▶ [Arbeitsauftrag 1]: Welchen Verband präsidiert Hansjörg Walter laut dem Text über seine Bundesratskandidatur?
▶ [Arbeitsauftrag 2]: Entnimm bitte dem Text über Walters Bundesratskandidatur den genauen Wortlaut, beginnend bei „Ja. Das stimmt.“ und endend bei „Machen Sie mit?“.

▶ [Ausgewählte Textstelle]:
SVP-Präsident Toni Brunner begrüsst die Parteifreunde mit holprigen französischen Sätzen. Er droht mit dem Gang in die Opposition, sollte die SVP den zweiten Sitz in der Regierung nicht erhalten. Seine Partei, so Brunner, habe mit Hansjörg Walter und Jean-François Rime «hervorragende Kandidaten» für den Bundesrat.
Dann tritt der neu gekürte Bundesratskandidat Hansjörg Walter auf die Bühne. Von einem Blatt liest der Präsident des Bauernverbands einen französischen Text ab. Kein Wort hätten sie verstanden, sagen Westschweizer Journalisten.
Walter stellte Bedingung
Auf Deutsch sprach Walter zu SonntagsBlick.
Herr Walter, wir gratulieren.
Hansjörg Walter: Zu was?
Sie alleine – und nicht die SVP-Chefs oder die Fraktion – entscheiden, ob Sie weitere Bundesratssitze attackieren, sollte es im zweiten Wahlgang gegen Eveline Widmer-Schlumpf (BDP) nicht klappen.
Ja. Das stimmt. Das habe ich mit der Fraktion so ausgehandelt und abgemacht. Ich kann selber entscheiden, ob und wann ich mich aus dem Bundesratsrennen zurückziehe.
Dann sind Sie – im Gegensatz zu Jean-François Rime – nicht nur Bundesratskandidat, sondern gleichzeitig Chefstratege?
Die SVP-Strategie ist klar. Wir möchten die Konkordanz wiederherstellen und greifen deshalb den BDP-Sitz an.
Sie wollen die Zauberformel 2 FDP, 2 SVP, 2 SP und 1 CVP?
Ja. Das ist für mich Konkordanz.
Falls die FDP Sie gegen Widmer-Schlumpf nicht mehrheitlich unterstützt, wird Ihre Partei monieren, die FDP breche die Konkordanz – und Sie auffordern gegen Johann Schneider-Ammann anzutreten. Machen Sie mit?

▶ [Datenauszüge]:
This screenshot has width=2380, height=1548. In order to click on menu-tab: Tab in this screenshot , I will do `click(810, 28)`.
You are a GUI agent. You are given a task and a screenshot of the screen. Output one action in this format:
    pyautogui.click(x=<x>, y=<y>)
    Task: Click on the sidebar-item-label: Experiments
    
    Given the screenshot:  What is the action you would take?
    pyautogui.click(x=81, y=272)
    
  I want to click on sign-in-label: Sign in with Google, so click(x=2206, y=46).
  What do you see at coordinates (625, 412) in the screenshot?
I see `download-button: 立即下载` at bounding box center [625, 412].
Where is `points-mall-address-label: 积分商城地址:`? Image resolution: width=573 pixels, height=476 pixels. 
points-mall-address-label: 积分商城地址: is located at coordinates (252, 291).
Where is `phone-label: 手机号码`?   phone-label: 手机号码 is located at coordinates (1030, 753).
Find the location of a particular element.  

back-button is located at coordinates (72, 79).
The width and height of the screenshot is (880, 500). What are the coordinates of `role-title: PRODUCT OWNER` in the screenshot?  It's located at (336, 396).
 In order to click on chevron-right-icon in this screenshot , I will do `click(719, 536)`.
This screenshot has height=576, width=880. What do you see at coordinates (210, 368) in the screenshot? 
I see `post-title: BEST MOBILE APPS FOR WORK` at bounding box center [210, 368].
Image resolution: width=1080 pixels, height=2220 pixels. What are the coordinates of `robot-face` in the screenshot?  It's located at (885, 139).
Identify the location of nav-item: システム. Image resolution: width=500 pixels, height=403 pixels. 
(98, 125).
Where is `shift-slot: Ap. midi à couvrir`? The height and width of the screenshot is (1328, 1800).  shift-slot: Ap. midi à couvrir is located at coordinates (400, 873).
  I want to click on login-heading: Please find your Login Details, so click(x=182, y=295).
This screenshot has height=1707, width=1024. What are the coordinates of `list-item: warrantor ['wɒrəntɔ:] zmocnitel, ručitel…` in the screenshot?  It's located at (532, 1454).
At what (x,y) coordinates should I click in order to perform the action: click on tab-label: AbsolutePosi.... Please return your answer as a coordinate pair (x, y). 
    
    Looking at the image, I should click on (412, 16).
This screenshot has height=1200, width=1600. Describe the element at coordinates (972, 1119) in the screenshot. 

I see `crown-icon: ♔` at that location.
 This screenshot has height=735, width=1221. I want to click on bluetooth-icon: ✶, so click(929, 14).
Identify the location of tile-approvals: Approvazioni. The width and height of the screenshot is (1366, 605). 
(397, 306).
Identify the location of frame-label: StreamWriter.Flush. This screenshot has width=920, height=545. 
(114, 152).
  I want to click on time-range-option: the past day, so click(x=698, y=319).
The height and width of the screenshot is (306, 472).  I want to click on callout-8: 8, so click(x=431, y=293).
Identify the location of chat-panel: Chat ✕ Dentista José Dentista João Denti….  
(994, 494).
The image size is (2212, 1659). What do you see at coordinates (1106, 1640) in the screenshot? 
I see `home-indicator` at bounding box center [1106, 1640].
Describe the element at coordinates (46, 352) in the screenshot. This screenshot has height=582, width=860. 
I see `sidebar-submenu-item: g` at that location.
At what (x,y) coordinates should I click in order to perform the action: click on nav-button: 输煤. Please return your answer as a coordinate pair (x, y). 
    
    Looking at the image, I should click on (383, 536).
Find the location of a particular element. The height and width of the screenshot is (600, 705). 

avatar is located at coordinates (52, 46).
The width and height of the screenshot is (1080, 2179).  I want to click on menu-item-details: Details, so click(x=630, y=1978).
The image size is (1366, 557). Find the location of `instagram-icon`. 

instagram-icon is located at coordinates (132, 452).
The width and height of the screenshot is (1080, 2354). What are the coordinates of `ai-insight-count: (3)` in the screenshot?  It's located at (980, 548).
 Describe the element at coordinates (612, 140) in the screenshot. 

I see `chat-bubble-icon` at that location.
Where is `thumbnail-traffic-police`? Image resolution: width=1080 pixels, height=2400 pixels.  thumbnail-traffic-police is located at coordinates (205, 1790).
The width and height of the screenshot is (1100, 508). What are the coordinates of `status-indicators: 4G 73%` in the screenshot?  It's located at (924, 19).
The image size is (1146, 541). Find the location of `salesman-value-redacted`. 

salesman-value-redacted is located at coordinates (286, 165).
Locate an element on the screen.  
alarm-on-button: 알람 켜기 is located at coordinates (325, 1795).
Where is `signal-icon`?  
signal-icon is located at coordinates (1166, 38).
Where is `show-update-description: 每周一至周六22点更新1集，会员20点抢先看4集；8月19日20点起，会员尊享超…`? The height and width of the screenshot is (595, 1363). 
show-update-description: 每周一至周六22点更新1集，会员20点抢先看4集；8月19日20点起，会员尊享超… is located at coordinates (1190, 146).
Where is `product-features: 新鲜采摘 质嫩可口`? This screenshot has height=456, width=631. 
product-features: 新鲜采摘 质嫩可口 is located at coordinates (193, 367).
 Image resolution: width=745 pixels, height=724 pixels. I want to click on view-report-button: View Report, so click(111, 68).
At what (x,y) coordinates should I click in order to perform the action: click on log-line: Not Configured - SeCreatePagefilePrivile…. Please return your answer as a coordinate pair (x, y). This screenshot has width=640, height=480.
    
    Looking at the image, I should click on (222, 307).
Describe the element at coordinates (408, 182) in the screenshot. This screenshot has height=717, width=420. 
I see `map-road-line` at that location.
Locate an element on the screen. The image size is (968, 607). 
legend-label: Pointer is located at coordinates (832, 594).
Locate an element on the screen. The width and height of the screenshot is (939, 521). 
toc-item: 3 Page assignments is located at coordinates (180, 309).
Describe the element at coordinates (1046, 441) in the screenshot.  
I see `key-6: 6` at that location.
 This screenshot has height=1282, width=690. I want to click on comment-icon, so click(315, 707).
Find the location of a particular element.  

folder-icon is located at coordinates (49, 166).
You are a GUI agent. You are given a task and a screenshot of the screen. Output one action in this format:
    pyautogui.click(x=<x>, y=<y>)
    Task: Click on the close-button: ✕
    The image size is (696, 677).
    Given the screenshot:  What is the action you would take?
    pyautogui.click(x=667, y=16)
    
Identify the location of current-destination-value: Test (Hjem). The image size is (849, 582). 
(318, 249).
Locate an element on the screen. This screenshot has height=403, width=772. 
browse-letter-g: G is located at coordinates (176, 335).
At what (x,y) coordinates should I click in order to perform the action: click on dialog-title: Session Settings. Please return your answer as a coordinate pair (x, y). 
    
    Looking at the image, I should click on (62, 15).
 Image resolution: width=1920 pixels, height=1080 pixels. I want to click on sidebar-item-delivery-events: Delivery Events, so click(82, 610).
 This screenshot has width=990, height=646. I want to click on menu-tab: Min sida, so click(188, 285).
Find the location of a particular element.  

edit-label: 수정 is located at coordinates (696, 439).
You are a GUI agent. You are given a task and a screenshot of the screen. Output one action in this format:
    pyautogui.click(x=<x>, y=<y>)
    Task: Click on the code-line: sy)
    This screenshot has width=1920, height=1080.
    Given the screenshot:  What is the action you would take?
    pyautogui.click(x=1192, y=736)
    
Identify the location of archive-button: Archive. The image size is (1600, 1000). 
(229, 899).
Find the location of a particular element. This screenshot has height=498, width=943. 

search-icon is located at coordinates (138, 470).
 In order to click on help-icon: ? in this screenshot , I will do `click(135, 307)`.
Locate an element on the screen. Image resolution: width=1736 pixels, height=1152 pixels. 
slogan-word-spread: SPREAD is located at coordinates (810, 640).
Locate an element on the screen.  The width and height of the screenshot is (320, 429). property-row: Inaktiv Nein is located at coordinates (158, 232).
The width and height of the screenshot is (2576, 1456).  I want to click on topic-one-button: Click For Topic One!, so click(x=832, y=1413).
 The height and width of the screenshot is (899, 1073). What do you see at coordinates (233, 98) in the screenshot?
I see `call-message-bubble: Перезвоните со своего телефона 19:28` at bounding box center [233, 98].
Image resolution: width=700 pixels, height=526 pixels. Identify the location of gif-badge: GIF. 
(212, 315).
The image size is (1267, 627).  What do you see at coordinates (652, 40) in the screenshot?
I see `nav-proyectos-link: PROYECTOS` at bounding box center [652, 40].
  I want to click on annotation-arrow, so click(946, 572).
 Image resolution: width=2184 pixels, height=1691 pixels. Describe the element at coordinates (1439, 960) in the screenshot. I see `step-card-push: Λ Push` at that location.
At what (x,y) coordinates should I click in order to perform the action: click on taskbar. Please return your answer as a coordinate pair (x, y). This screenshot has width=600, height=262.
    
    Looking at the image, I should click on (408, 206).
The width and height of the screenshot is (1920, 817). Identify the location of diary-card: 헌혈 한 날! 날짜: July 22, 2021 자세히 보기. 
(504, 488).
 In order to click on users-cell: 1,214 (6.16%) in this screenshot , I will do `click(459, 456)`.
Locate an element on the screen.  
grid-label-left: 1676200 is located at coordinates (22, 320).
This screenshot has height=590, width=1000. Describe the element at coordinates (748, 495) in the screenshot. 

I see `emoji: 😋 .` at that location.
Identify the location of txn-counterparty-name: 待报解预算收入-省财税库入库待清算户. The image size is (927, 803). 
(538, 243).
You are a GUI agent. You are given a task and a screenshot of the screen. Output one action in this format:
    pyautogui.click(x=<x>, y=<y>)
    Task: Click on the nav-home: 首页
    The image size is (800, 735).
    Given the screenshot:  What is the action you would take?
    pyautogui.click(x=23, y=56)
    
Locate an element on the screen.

▶ [Übungsergebnis 1]: Den Bauernverband.

▶ [Übungsergebnis 2]:
Ja. Das stimmt. Das habe ich mit der Fraktion so ausgehandelt und abgemacht. Ich kann selber entscheiden, ob und wann ich mich aus dem Bundesratsrennen zurückziehe.
Dann sind Sie – im Gegensatz zu Jean-François Rime – nicht nur Bundesratskandidat, sondern gleichzeitig Chefstratege?
Die SVP-Strategie ist klar. Wir möchten die Konkordanz wiederherstellen und greifen deshalb den BDP-Sitz an.
Sie wollen die Zauberformel 2 FDP, 2 SVP, 2 SP und 1 CVP?
Ja. Das ist für mich Konkordanz.
Falls die FDP Sie gegen Widmer-Schlumpf nicht mehrheitlich unterstützt, wird Ihre Partei monieren, die FDP breche die Konkordanz – und Sie auffordern gegen Johann Schneider-Ammann anzutreten. Machen Sie mit?